Hardware vendors have the option of supporting DirectSound hardware acceleration when their devices are configured in direct-out mode. A DirectSound application can play back a direct-out stream through one of the device's mixing pins, if one is available. Once all the available hardware pin instances have been exhausted, any new streams pass through KMixer instead.
When mixing streams for a device that is configured in direct-out mode, KMixer applies a one-to-one mapping between the channels of the input streams from the applications and the channels of the mix stream that it outputs to the device. This means that if the application generates several direct-out streams that have the same number of channels, for example, each channel N of the output mix is simply the sum of channels N of all the streams that enter KMixer.
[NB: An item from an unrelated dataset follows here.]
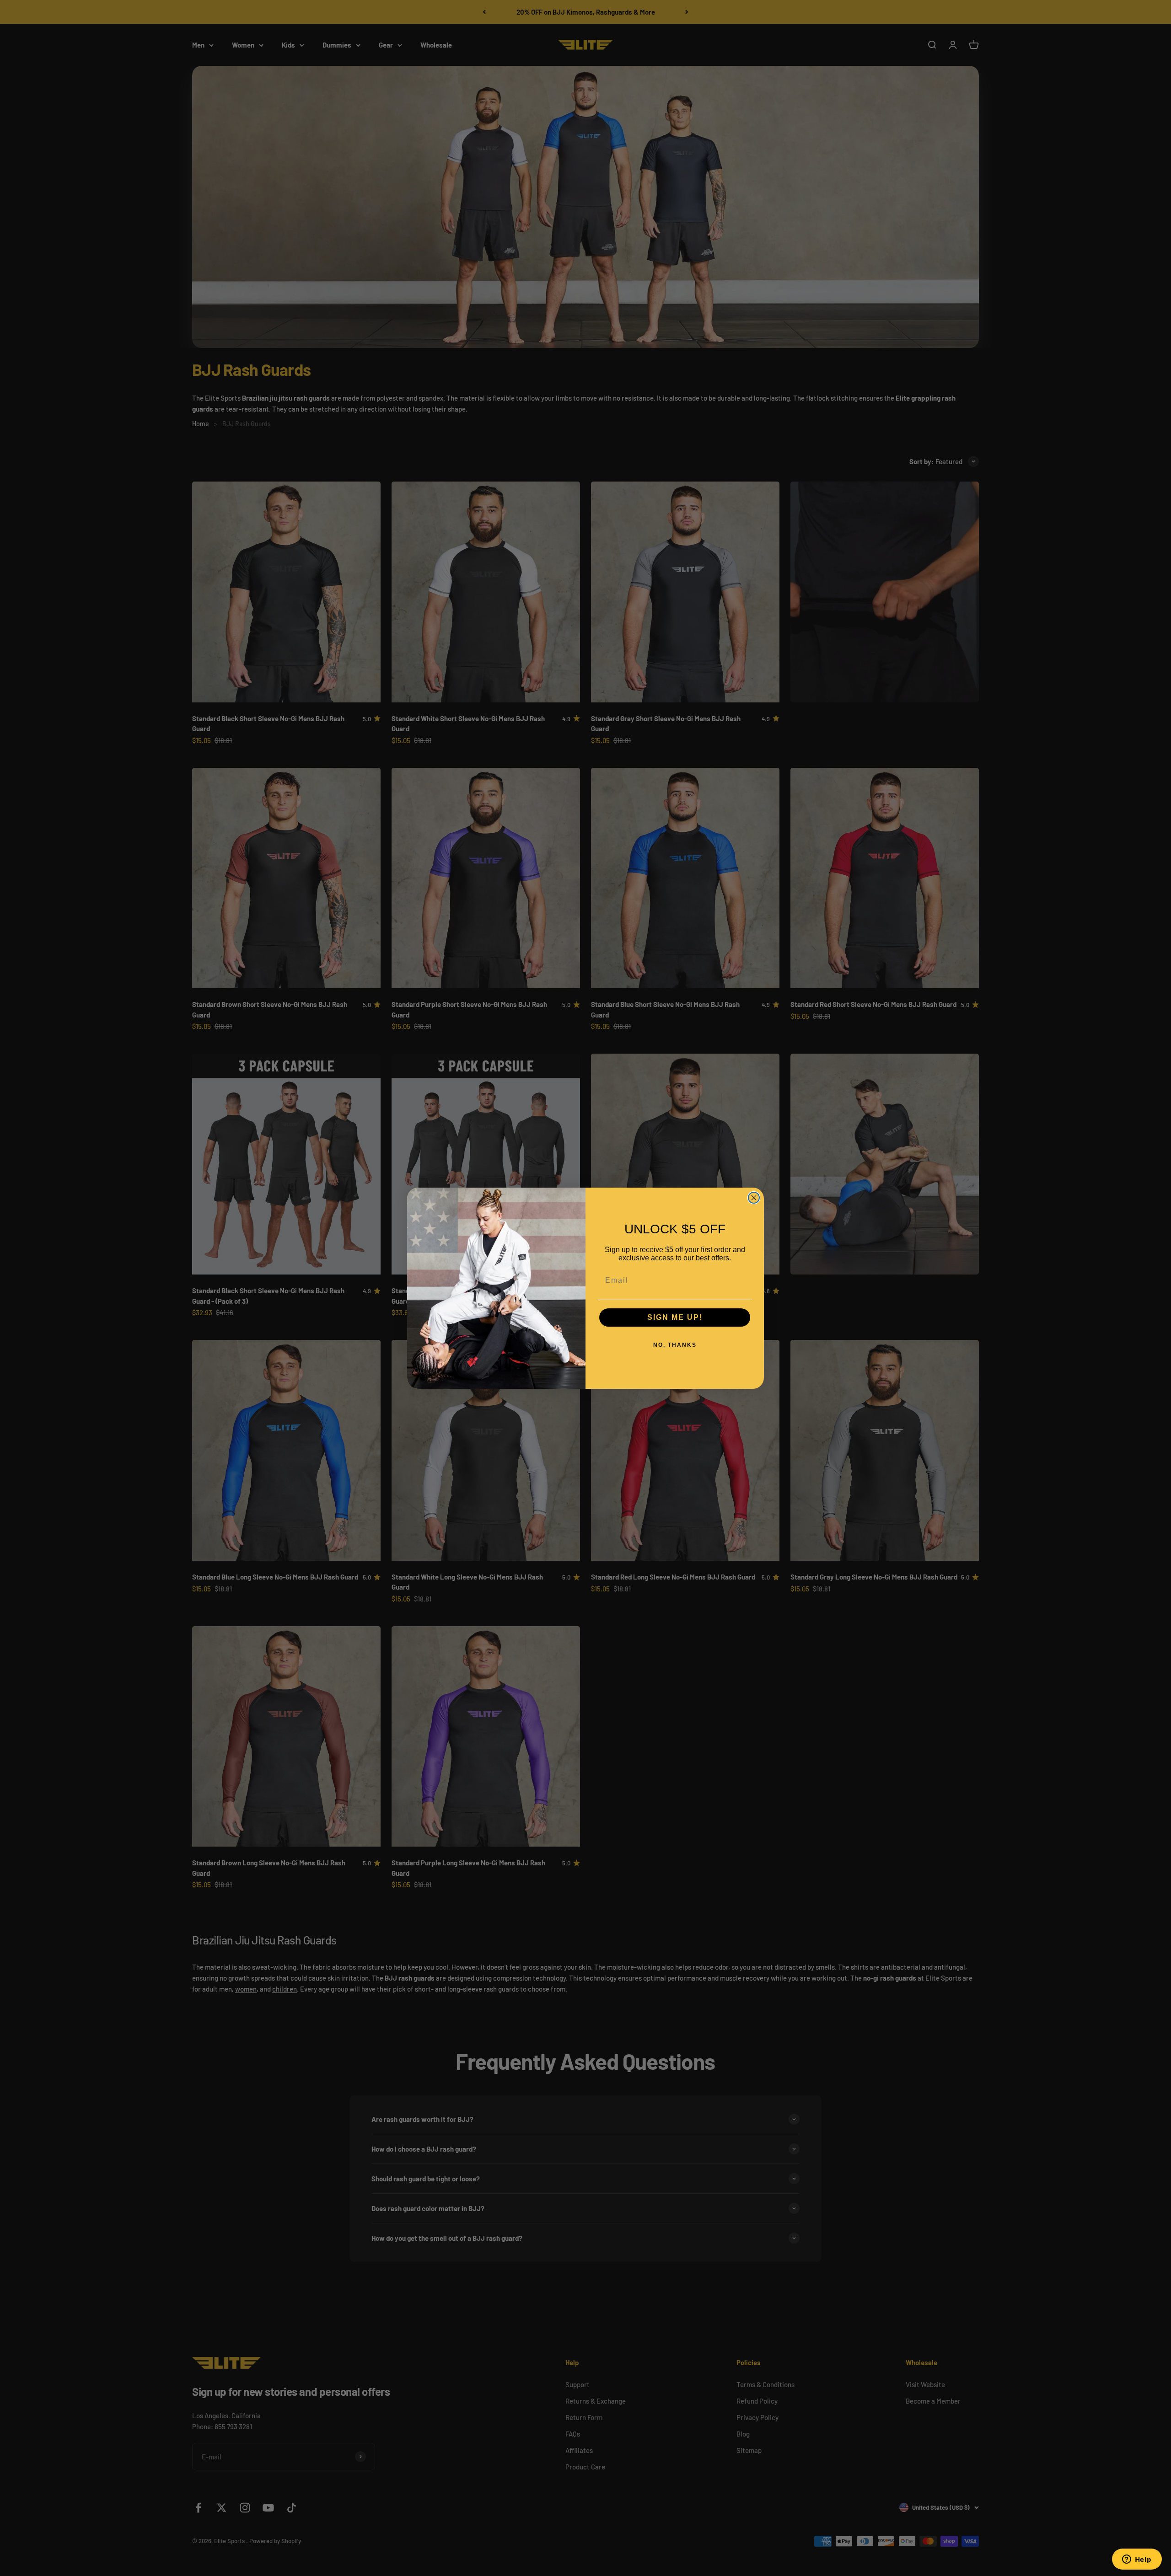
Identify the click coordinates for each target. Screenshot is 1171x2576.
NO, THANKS (675, 1345)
When mixing several direct-out streams that differ in the number of channels they contain, KMixer's mixing algorithm is slightly more complex. In this case, each channel N of the mix is the sum of channels N of all input streams that have a channel N. For example, if KMixer mixes quad and stereo input streams to form a quad output mix, channels zero and one of the output mix are the sums of channels zero and one, respectively, of the input stereo and quad streams. The stereo input stream contributes nothing, however, to channels two and three of the mix, which are taken solely from the last two channels of the quad input stream.
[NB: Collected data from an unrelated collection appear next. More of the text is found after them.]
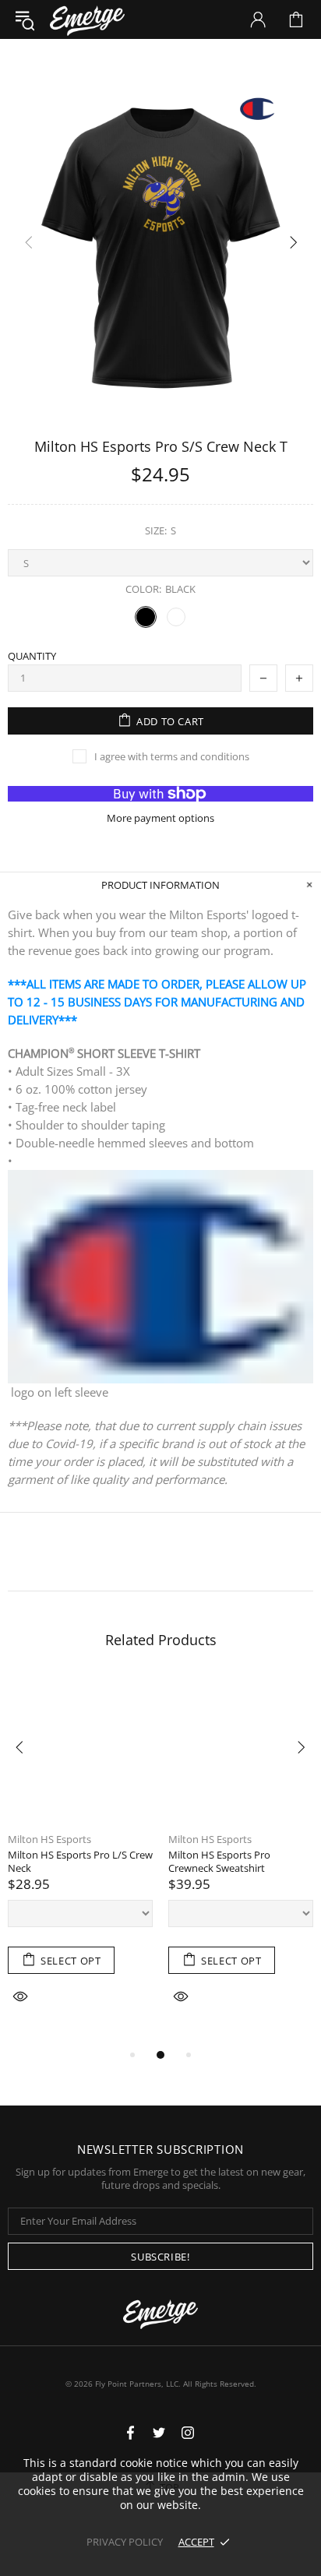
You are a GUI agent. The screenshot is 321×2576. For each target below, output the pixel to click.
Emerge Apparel (87, 19)
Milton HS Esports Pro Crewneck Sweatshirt (219, 1861)
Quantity (32, 656)
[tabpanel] (80, 1861)
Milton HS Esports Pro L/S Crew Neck (80, 1861)
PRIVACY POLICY (124, 2542)
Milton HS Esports (49, 1839)
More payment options (160, 818)
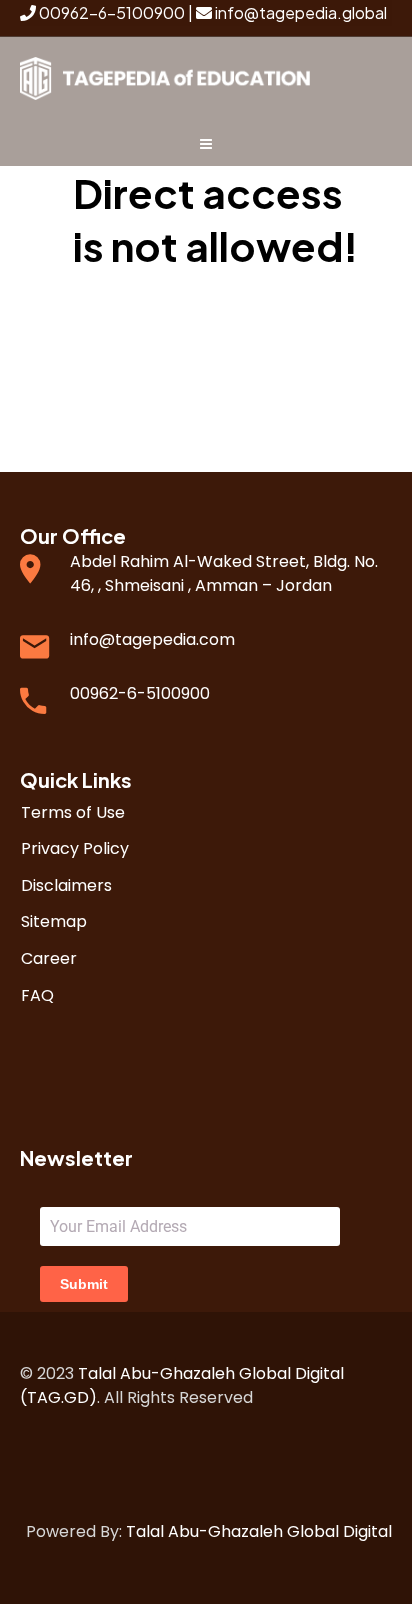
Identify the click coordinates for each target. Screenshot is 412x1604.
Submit (84, 1284)
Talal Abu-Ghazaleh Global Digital (259, 1531)
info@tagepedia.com (152, 639)
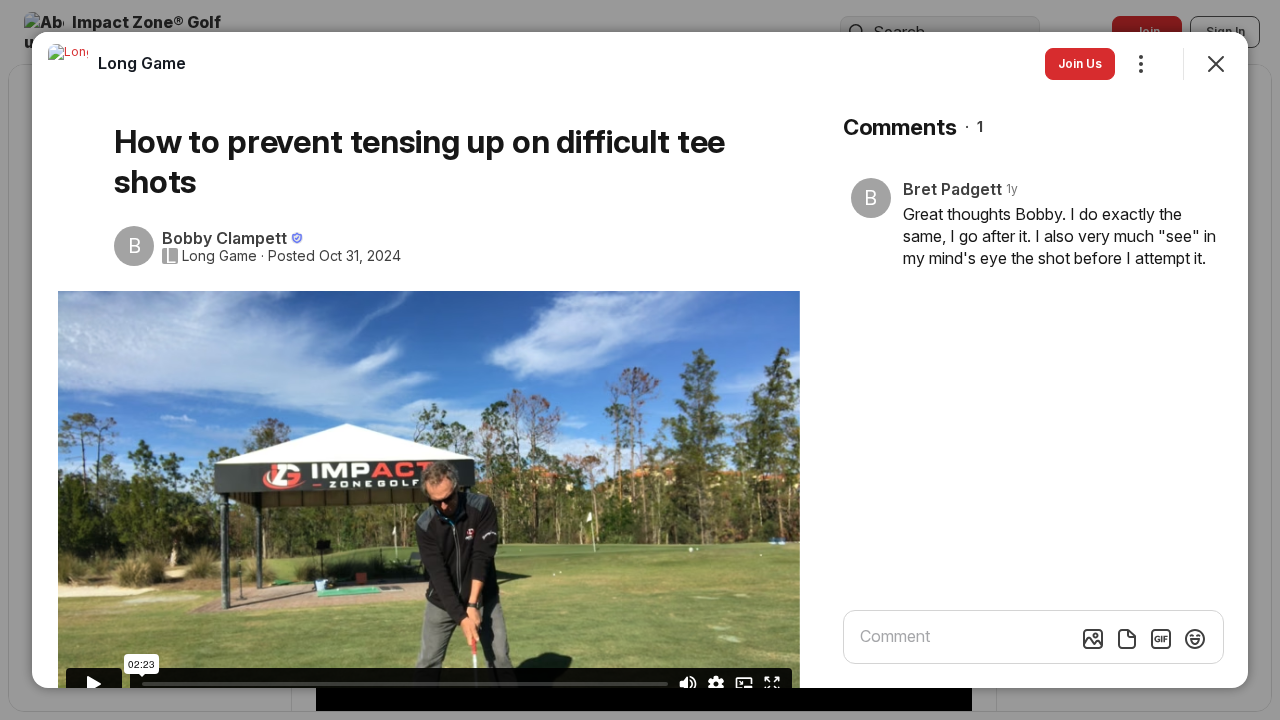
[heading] (142, 63)
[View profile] (68, 64)
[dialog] (640, 360)
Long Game (219, 256)
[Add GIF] (1161, 639)
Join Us (1080, 63)
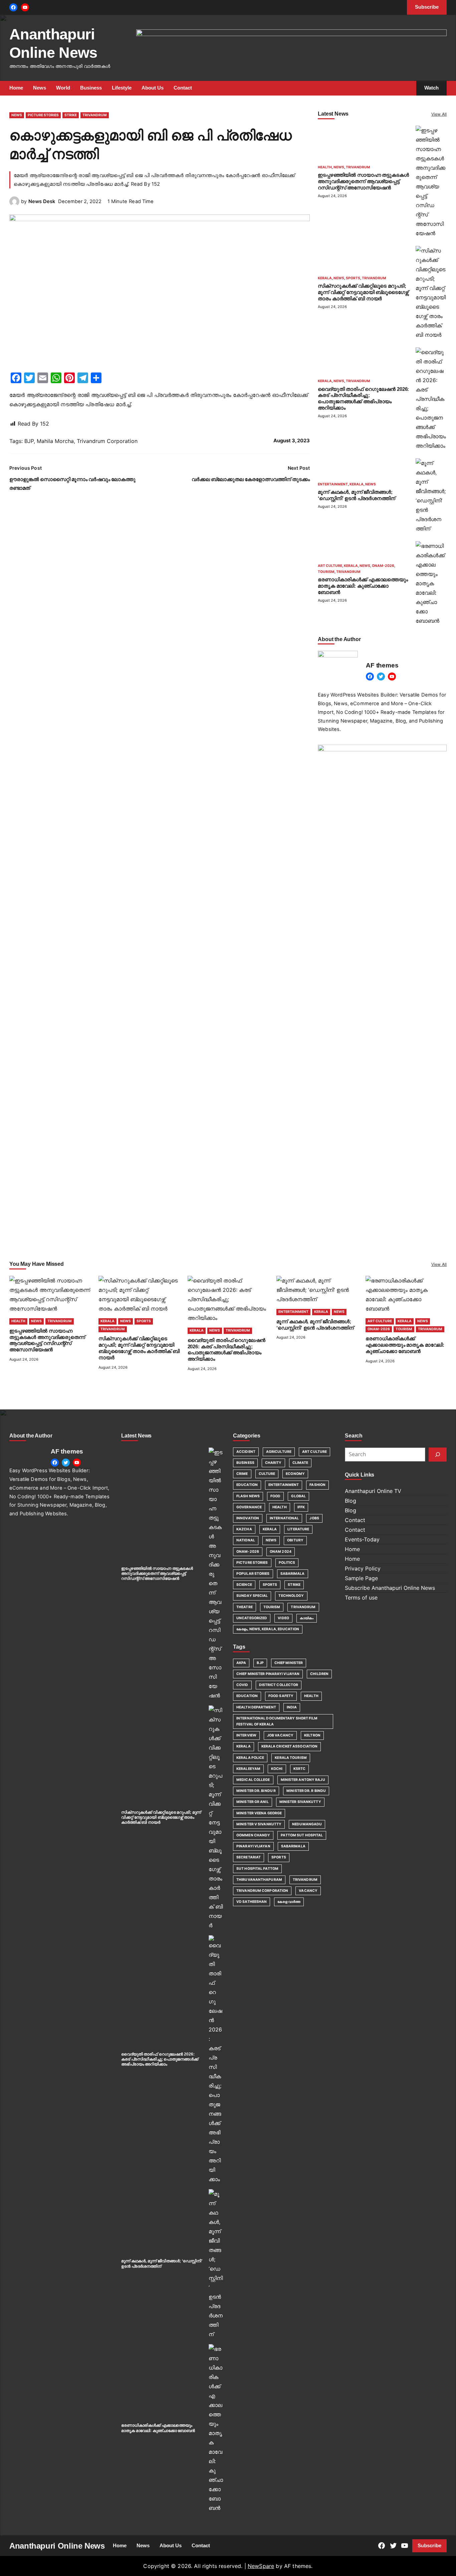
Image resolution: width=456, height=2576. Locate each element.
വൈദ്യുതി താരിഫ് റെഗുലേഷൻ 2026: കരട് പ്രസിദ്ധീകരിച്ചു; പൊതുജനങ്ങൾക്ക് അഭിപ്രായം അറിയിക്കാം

An application that attempts to do either of the following is risking unpredictable behavior:
Play a stream that is not in direct-out format through a device that is configured in direct-out mode.
Play a direct-out stream through a device that is not configured in direct-out mode.
When faced with one of these cases, KMixer avoids simply failing the attempt to open the stream. Instead, it tries to handle the apparent incompatibility by using the one-to-one mapping algorithm that is described above. The user may or may not be satisfied with the result. Other audio components cannot be expected to handle these cases in the same way as KMixer. For example, the driver for a device that is configured in direct-out mode should fail an attempt to open a hardware buffer for an output stream that is not in direct-out format, and vice versa.
An audio authoring application might need to let the user listen to the data that it has mixed into the first several channels of its output stream but ignore the raw data that is still contained in the remaining channels of the stream. KMixer's behavior makes this straightforward. For example, if a 24-channel playback stream contains a stereo mix in channels 0 and 1 and raw data in channels 2 through 23, the application does the following:
Configures the target audio device (this is not necessarily the device that the application uses to edit the stream) in stereo mode by calling SetSpeakerConfig with DSSPEAKER_STEREO.
Changes dwChannelMask in the playback stream's WAVEFORMATEXTENSIBLE structure to KSAUDIO_SPEAKER_STEREO but leaves Format.nChannels set to 24, which is the total number of channels in the stream.
KMixer mixes only the stereo channels of the playback stream, which are described in the channel mask, and discards the remaining 22 channels, which contain raw data. Remember that any change made to the DirectSound speaker-configuration setting is unlikely to take effect until the current DirectSound object is destroyed and another is created (see Applying Speaker-Configuration Settings).